My problem is: when I first set in and out points for region 1 (frame 1 to 300 for example), the rest of my video consist of black frames when I apply DeShaker to this region. And I can’t find a way to apply other settings for the next region (frame 301 to 400 as an example).

Regards,
Joran

riredale wrote on 7/28/2005, 12:00 AM
I had some experience with DeShaker last spring, when I used it extensively on my documentary hand-held footage. I think you can accomplish what you're looking for, but not by setting up regions in advance. I believe you can run DeShaker manually until the end of the first region, then halt the operation, change the parameters, and continue processing.

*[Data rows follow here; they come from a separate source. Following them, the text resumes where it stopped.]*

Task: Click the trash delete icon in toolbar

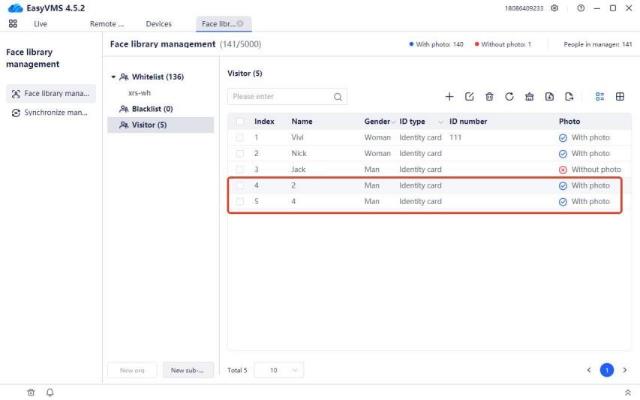Action: click(489, 97)
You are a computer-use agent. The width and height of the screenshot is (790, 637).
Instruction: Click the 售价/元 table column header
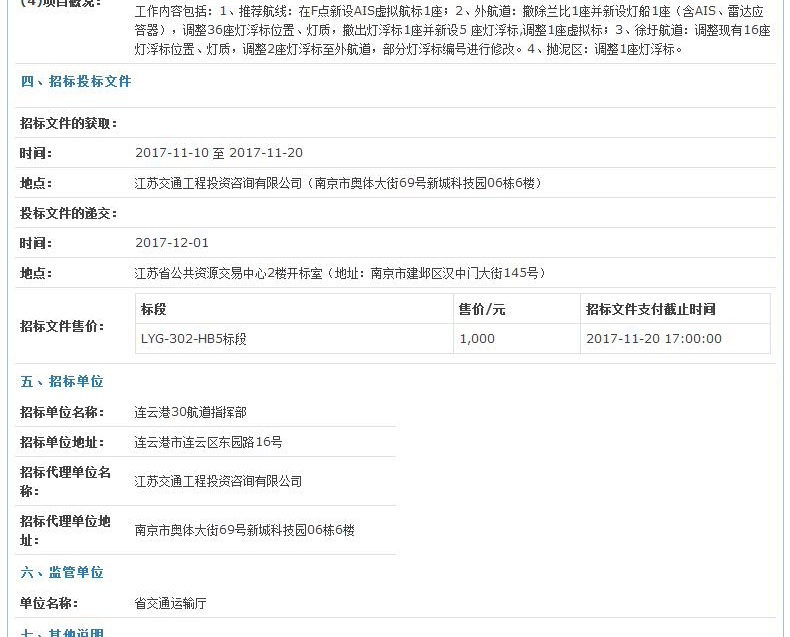click(x=482, y=310)
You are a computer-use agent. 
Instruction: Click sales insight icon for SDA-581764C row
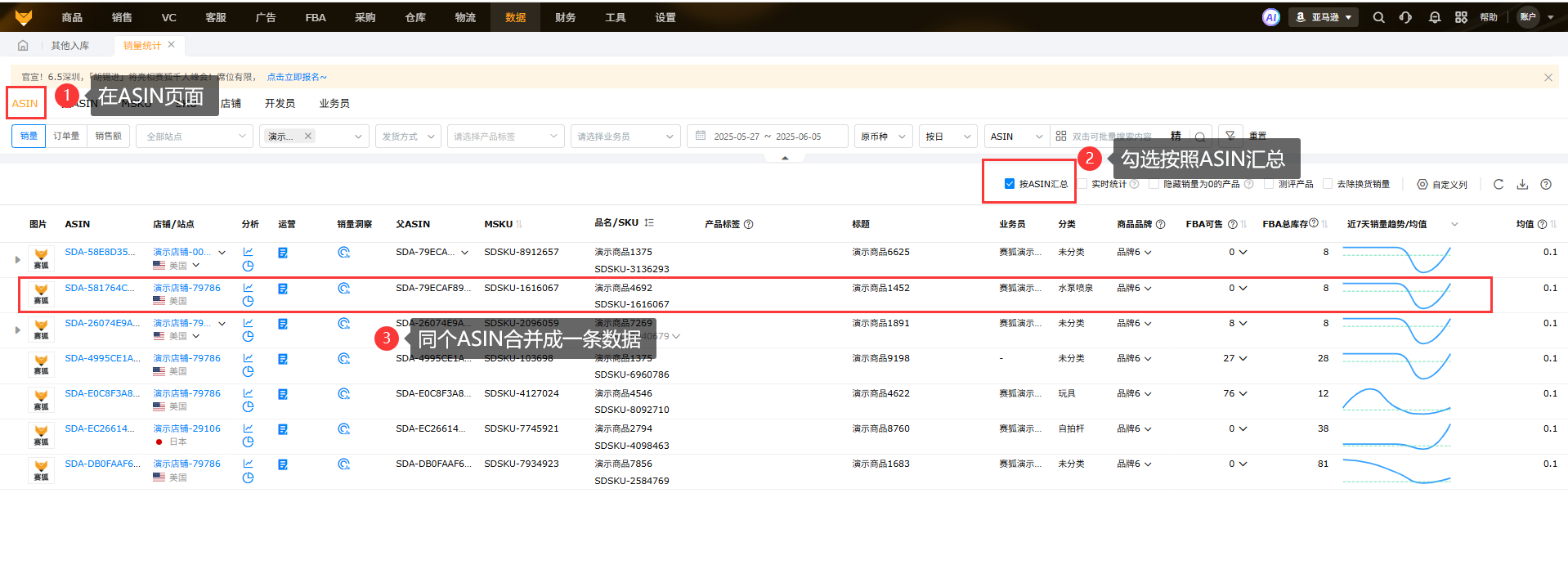343,289

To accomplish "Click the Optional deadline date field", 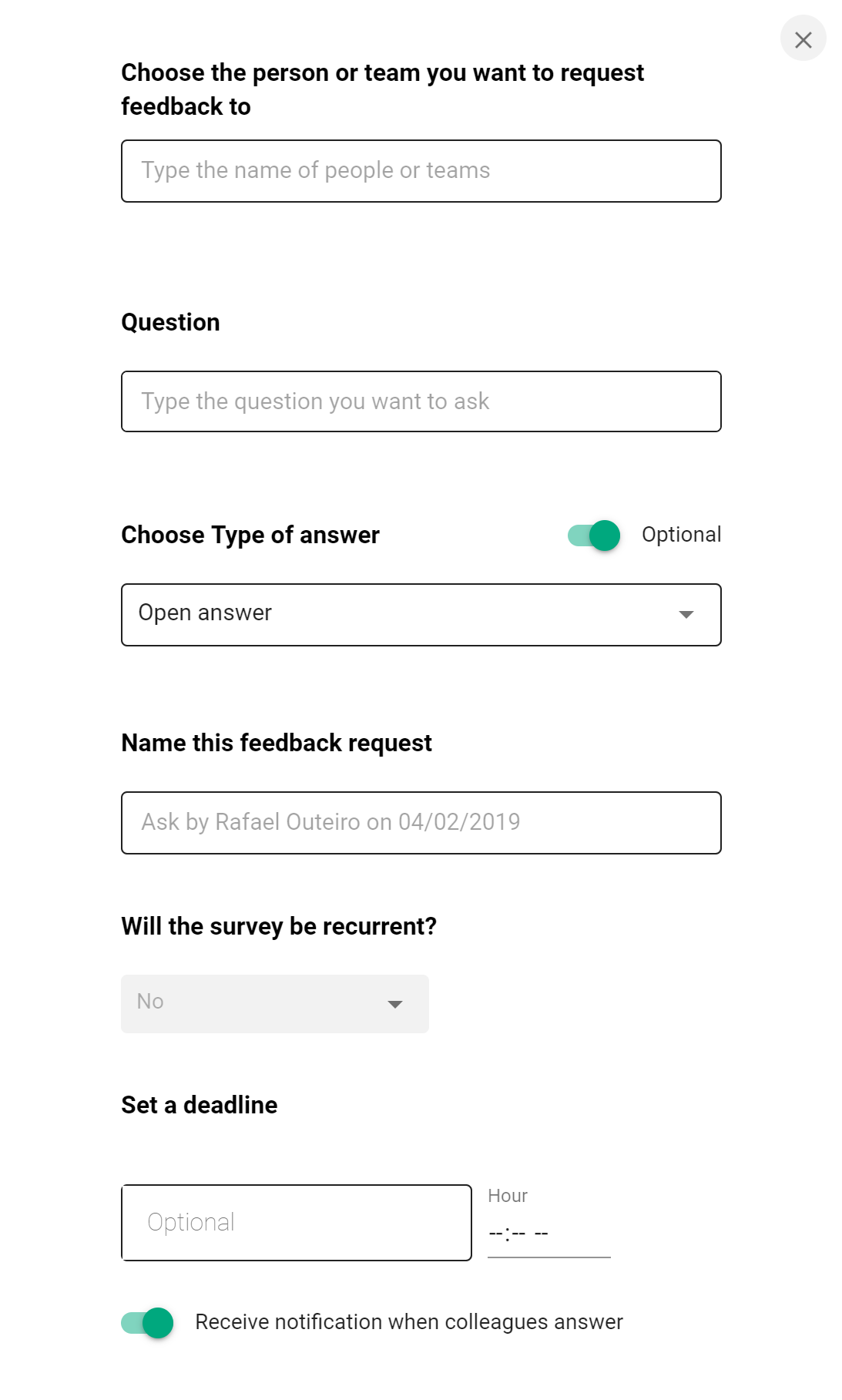I will click(x=296, y=1222).
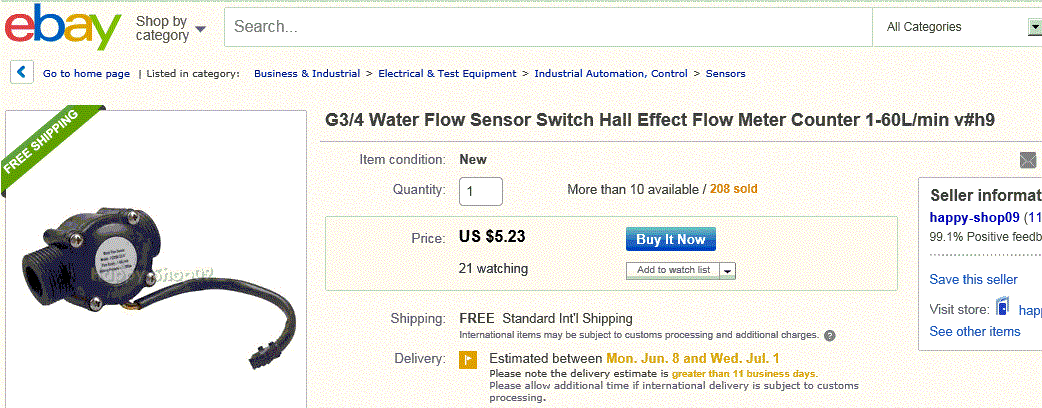Expand the Add to watch list arrow
This screenshot has height=408, width=1042.
coord(727,270)
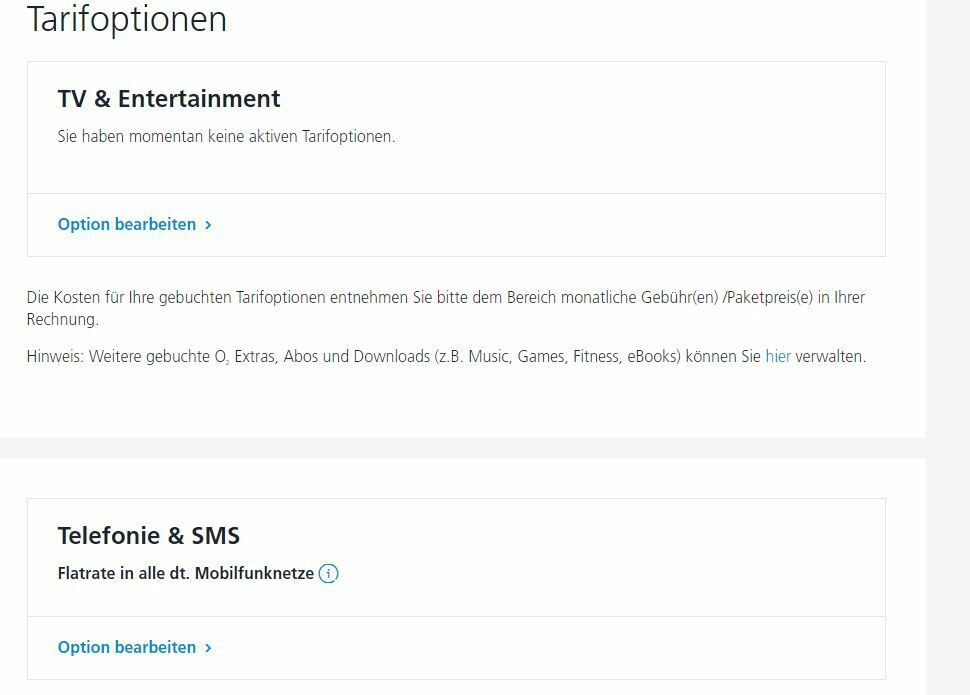Click the word 'verwalten' after the hier link

click(x=829, y=356)
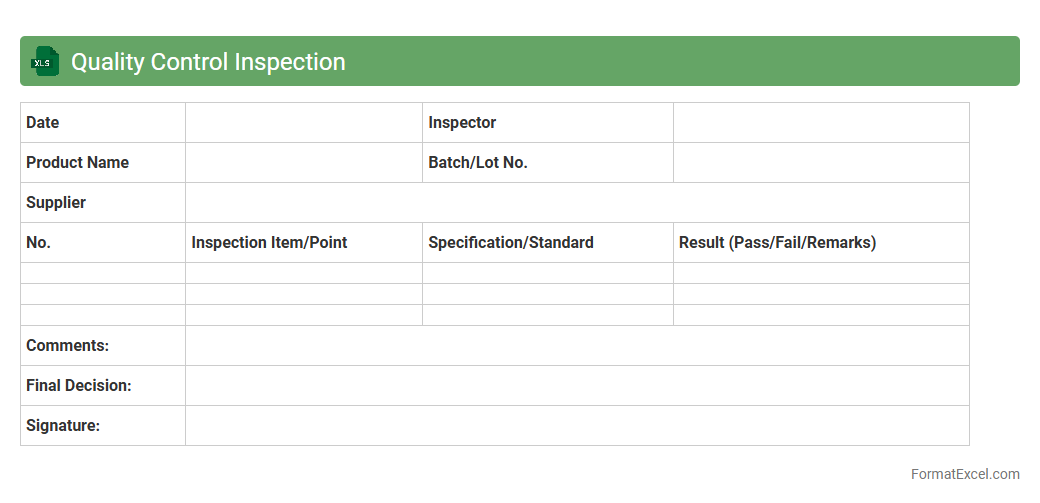1040x503 pixels.
Task: Select the Final Decision entry cell
Action: 577,386
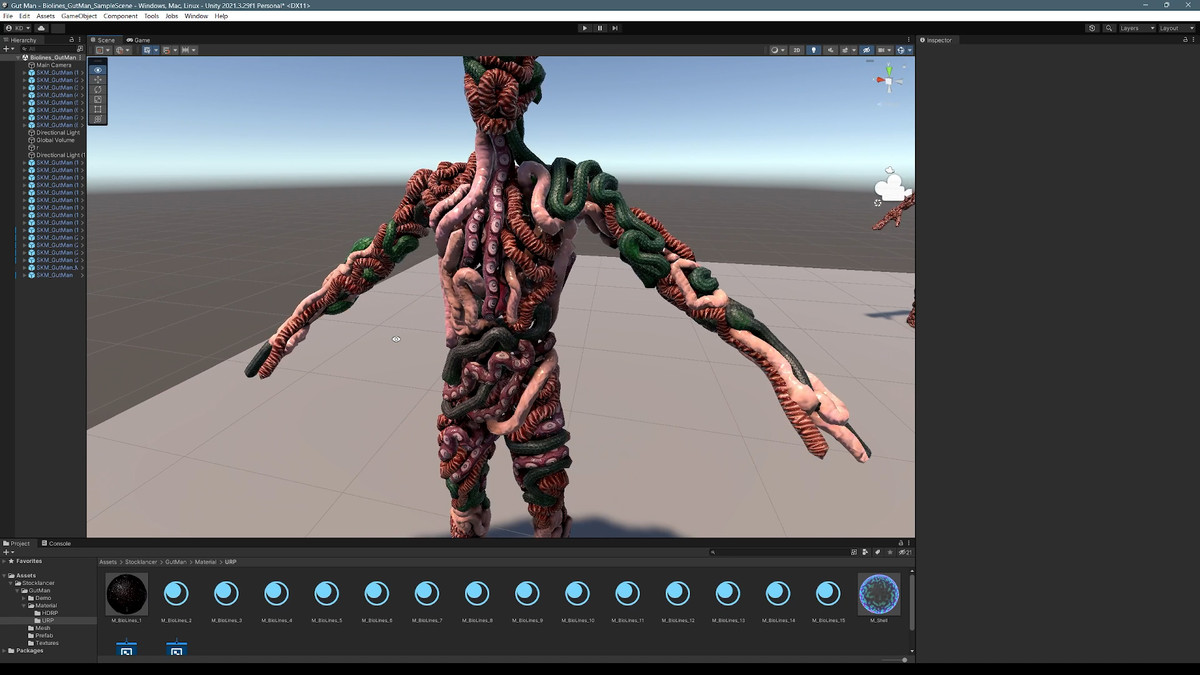Open the Undo History icon
1200x675 pixels.
coord(1092,28)
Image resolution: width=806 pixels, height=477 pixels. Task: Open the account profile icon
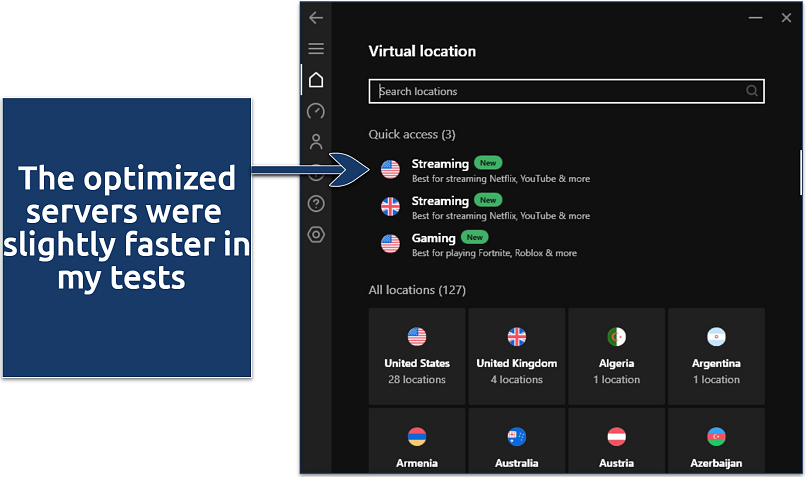316,142
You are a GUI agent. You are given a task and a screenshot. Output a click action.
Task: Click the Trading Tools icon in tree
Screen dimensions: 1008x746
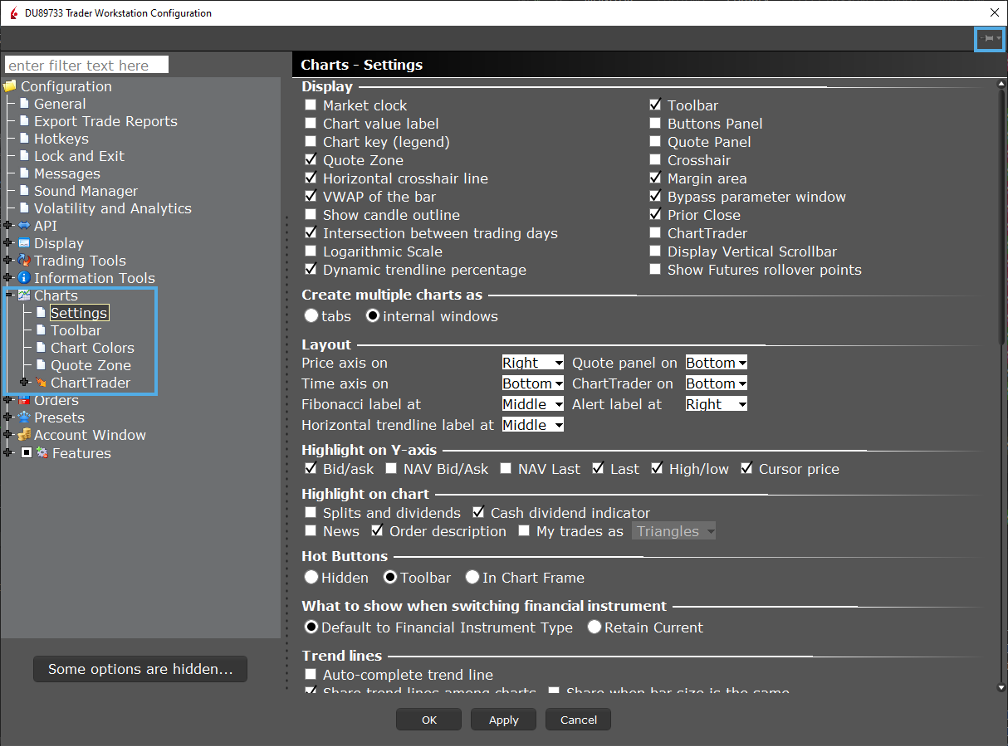click(23, 261)
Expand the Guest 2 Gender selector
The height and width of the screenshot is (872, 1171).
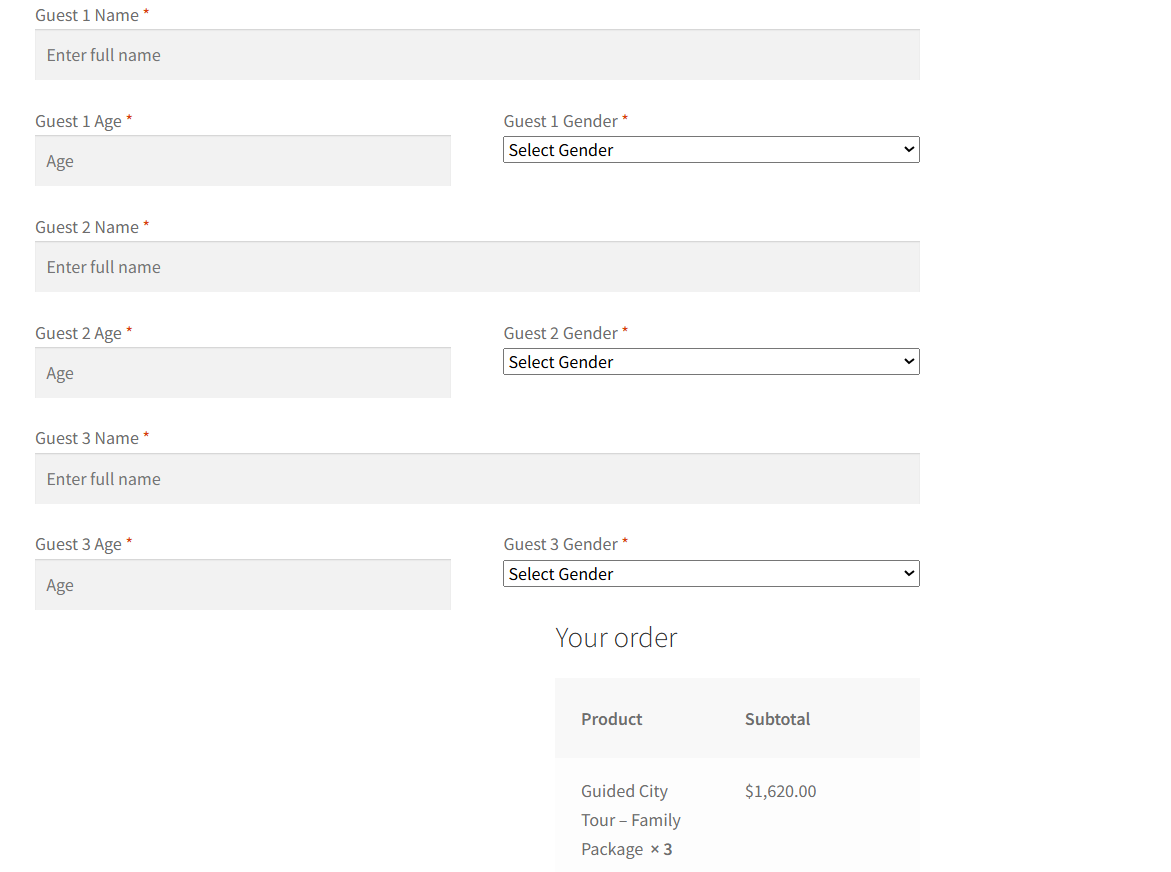710,362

I'm not 100% certain about this, but I recall there was a clip where someone walks in front of the camera midway through. With DeShaker, the preceeding frames would be smooth, but then the software would get confused by the massive changes represented by the person walking in front of everything. So I had DeShaker look at only background on the right side of the frame at first. Once the person walked in front of the camera, I had DeShaker look at only background on the left side of the frame. I seem to recall that this worked fine (sorry I'm not more emphatic--all this took place late one night, but I THINK this is how I did it).
johnmeyer wrote on 7/28/2005, 8:34 AM
Free Deshaker guide:

Deshaker

You may have to sign up (also free).
RichMacDonald wrote on 7/31/2005, 11:05 AM
VirtualDub/deshaker can be tricky. You can probably do what you want but no one here knows how (including John Meyer's tutorial ;-) If I were you I'd use Vegas to render each region into a separate clip, then use deshaker on each new clip. Previously I've posted a script which automates the two-pass and 30-frame offset issues. The next step is to automate batching multiple clips. I have a little java utility for myself but I haven't had time to make it available for general use. However, all you have to do is copy the single-file script and paste it multiple times into a new script, changing the name of the file each time.